3.1.1. Target accuracy
For spoken words, there were no main effects of Condition (F(1, 29) = 1.48, p = 0.234) or Language (F(1, 29) = 1.54, p = .22), nor was there a significant interaction (F(1, 29) = .421, p = .52) (see Figure 3).

Figure 3. Accuracy to click the target image by Modality (spoken, written), Language (English [E], Spanish [S]) and Condition (within cross). Each box represents the interquartile range (IQR) of the data, with the horizontal line inside the box denoting the median. Note: The y-axis does not start at 0 to emphasize the variation within a narrow range of values.
For written words, there was no main effect of Condition (F(1, 29) = .068, p = .79), and no Condition by Language (F(1, 29) = .28, p = .60), although there was a marginal main effect of Language (F(1, 29) = 3.75, p = .063), such that participants were more accurate at recognizing English compared to Spanish words.
3.1.2. Target reaction time
For spoken words, there was a main effect of Condition (F(1, 29) = 26.62, p = .0001, η2G = .01), such that participants were significantly faster at responding on cross-language (M = 1317.48, SD = 366.92) compared to within-language trials (M = 1367.20, SD = 349.09) (p < .0001, d = .14). However, there was no main effect of Language (F(1, 29) = 1.33, p = 0.25), nor was there a significant interaction (F(1, 29) = .58, p = 0.45).

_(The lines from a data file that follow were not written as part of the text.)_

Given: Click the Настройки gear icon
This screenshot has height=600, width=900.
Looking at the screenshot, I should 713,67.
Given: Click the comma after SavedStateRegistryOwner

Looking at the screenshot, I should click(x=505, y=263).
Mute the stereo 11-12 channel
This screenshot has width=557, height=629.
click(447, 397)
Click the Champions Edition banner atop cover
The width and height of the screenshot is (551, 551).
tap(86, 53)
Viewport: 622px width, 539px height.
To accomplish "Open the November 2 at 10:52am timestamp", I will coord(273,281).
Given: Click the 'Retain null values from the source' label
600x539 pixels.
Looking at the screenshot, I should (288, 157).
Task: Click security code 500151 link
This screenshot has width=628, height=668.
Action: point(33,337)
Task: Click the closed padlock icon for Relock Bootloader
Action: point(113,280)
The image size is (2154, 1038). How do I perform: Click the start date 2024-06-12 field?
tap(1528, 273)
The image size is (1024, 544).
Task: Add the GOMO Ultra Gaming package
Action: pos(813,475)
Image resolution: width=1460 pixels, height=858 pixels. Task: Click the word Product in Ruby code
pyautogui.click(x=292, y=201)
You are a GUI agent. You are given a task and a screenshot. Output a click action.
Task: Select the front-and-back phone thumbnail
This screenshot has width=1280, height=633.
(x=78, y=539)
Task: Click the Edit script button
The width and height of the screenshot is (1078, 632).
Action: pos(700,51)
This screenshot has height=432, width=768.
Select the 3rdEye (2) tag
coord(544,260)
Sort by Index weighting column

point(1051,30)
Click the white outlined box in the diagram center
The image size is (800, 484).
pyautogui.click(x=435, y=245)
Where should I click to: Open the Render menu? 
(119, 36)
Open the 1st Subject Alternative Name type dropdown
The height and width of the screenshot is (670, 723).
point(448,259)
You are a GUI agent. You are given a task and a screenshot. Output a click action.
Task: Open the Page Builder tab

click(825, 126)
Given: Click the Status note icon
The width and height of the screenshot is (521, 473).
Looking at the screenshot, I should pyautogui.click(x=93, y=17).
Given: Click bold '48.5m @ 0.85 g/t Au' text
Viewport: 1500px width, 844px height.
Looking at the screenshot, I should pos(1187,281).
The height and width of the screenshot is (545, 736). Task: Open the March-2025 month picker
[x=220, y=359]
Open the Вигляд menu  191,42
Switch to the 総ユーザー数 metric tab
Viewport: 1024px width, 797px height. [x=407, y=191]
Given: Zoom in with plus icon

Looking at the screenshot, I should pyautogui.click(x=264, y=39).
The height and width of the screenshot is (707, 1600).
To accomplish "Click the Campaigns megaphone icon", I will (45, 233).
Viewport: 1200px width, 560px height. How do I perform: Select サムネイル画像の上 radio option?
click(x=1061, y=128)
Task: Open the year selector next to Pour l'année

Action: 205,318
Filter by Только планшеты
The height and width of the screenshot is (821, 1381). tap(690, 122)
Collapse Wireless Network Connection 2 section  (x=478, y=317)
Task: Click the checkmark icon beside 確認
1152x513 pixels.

For written words, there was a main effect of Condition (F(1, 29) = 4.46, p = 0.04, η2G = .004). Similar to spoken words, participants were significantly faster at responding when reading on cross-language (M = 1163.53, SD = 257.41) compared to within-language trials (M = 1203.30, SD = 359.29) (p = .025, d = .13). Contrary to the results with spoken words, there was also a main effect of Language (F(1, 29) = 7.28, p = .012, η2G = .049). Participants were faster at reading English (M = 1295.89, SD = 194.16) compared to Spanish words (M = 1388.79, SD = 434.00) (p = .0005, d = .42). There was no significant interaction (F(1, 29) = 1.03, p = 0.32).
3.2. Eye fixations
For analyses of eye fixations, we calculated the proportion of looks to targets, competitors and unrelated items every 4 ms from the onset of the spoken or written word. Our goal was to examine the pattern of lexical activation leading up to successful word recognition. Thus, only those trials in which the participant selected the correct image were included in the analyses of the fixation data. It is important to note that differences in the input modality of the signal between spoken and written words may differentially affect participants’ ability to fixate the images early in the trial. To illustrate, for written words (and not spoken words) the input modality of the stimulus and the measurement are the same (visual) and this may change the sequence of fixations. This makes a direct statistical comparison of competition across modalities challenging (Hendrickson et al., Reference Hendrickson, Apfelbaum, Goodwin, Blomquist, Klein and McMurray2022). Thus, our a priori statistical plan did not call for an explicit statistical test comparing modalities, and we focus here on the profile of competition within a modality and leave comparisons for interpretation of results in the discussion.
3.2.1. Target fixations
Although our primary goal was to examine the dynamics of lexical competition, we also examined the timing of target fixations to obtain another speed of processing measure to complement the accuracy and RT findings (see Figure 4 for fixation curves). Target looks during the VWP are a proxy for the speed with which individuals recognize spoken and written words. To obtain measures that quantify the timing of target fixations we fit logistic functions that model fixations to the target for each participant’s data using nonlinear curve fitting (Seedorff et al., Reference Seedorff, Oleson and McMurray2018). Fixations were fit with a four-parameter logistic function with time on the x-axis, and separate parameters for the upper and lower asymptotes, the crossover (the time at which fixations were halfway between asymptotes) and the slope (the derivative at the crossover). Fits were conducted separately for each participant, language and condition (236 curves had excellent fits [R2 ≥ 0.95], and 4 curves had good fits [.9 < R2 ≤ .95]). From these logistic functions, we derived two measures of timing: the slope reflects the speed at which fixation builds whereas the cross-over point reflects any overall delay in the time course of fixations (a shift in time; McMurray et al., Reference McMurray, Ellis and Apfelbaum2019).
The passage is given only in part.